Pointing rows for text and elements
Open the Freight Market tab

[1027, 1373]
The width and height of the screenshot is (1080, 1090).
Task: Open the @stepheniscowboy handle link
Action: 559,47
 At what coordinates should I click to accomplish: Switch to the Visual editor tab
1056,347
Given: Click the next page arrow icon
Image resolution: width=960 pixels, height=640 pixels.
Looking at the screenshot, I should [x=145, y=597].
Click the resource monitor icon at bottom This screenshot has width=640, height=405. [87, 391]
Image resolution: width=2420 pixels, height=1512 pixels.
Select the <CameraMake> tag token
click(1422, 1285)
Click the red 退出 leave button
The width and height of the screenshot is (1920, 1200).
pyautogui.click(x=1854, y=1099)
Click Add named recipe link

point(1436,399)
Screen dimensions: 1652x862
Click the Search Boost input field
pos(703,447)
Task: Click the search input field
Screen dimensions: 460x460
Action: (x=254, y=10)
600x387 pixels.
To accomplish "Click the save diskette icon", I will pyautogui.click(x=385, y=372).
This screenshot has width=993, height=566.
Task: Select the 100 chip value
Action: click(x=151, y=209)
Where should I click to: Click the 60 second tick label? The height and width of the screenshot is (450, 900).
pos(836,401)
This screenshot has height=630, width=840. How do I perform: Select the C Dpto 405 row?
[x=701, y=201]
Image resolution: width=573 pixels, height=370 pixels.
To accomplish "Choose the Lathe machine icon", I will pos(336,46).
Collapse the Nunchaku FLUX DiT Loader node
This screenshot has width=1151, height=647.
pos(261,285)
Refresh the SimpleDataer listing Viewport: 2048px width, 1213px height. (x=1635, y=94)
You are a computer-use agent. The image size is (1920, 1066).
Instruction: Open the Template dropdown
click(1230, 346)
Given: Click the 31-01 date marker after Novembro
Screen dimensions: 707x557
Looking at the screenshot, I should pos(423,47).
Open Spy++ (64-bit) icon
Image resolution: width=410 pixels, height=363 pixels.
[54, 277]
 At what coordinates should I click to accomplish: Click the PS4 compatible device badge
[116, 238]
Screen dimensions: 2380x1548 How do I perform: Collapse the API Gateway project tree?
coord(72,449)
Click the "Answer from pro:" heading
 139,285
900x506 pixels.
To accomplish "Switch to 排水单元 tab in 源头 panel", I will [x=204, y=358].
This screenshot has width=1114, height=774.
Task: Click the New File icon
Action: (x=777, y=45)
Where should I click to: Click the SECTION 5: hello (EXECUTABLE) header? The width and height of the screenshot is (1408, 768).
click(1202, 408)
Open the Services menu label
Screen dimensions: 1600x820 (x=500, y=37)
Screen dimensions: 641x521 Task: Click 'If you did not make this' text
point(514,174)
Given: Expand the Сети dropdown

_WHAT THE TASK ASKS:_
Copy out every row above word for word, keeping each line in its original order.

_FULL ANSWER:_
Open the Freight Market tab

[1027, 1373]
The width and height of the screenshot is (1080, 1090).
Task: Open the @stepheniscowboy handle link
Action: 559,47
 At what coordinates should I click to accomplish: Switch to the Visual editor tab
1056,347
Given: Click the next page arrow icon
Image resolution: width=960 pixels, height=640 pixels.
Looking at the screenshot, I should [x=145, y=597].
Click the resource monitor icon at bottom This screenshot has width=640, height=405. [87, 391]
Image resolution: width=2420 pixels, height=1512 pixels.
Select the <CameraMake> tag token
click(1422, 1285)
Click the red 退出 leave button
The width and height of the screenshot is (1920, 1200).
pyautogui.click(x=1854, y=1099)
Click Add named recipe link

point(1436,399)
Screen dimensions: 1652x862
Click the Search Boost input field
pos(703,447)
Task: Click the search input field
Screen dimensions: 460x460
Action: (x=254, y=10)
600x387 pixels.
To accomplish "Click the save diskette icon", I will pyautogui.click(x=385, y=372).
This screenshot has width=993, height=566.
Task: Select the 100 chip value
Action: click(x=151, y=209)
Where should I click to: Click the 60 second tick label? The height and width of the screenshot is (450, 900).
pos(836,401)
This screenshot has height=630, width=840. How do I perform: Select the C Dpto 405 row?
[x=701, y=201]
Image resolution: width=573 pixels, height=370 pixels.
To accomplish "Choose the Lathe machine icon", I will pos(336,46).
Collapse the Nunchaku FLUX DiT Loader node
This screenshot has width=1151, height=647.
pos(261,285)
Refresh the SimpleDataer listing Viewport: 2048px width, 1213px height. (x=1635, y=94)
You are a computer-use agent. The image size is (1920, 1066).
Instruction: Open the Template dropdown
click(1230, 346)
Given: Click the 31-01 date marker after Novembro
Screen dimensions: 707x557
Looking at the screenshot, I should pos(423,47).
Open Spy++ (64-bit) icon
Image resolution: width=410 pixels, height=363 pixels.
[54, 277]
 At what coordinates should I click to accomplish: Click the PS4 compatible device badge
[116, 238]
Screen dimensions: 2380x1548 How do I perform: Collapse the API Gateway project tree?
coord(72,449)
Click the "Answer from pro:" heading
 139,285
900x506 pixels.
To accomplish "Switch to 排水单元 tab in 源头 panel", I will [x=204, y=358].
This screenshot has width=1114, height=774.
Task: Click the New File icon
Action: (x=777, y=45)
Where should I click to: Click the SECTION 5: hello (EXECUTABLE) header? The width and height of the screenshot is (1408, 768).
click(1202, 408)
Open the Services menu label
Screen dimensions: 1600x820 (x=500, y=37)
Screen dimensions: 641x521 Task: Click 'If you did not make this' text
point(514,174)
Given: Expand the Сети dropdown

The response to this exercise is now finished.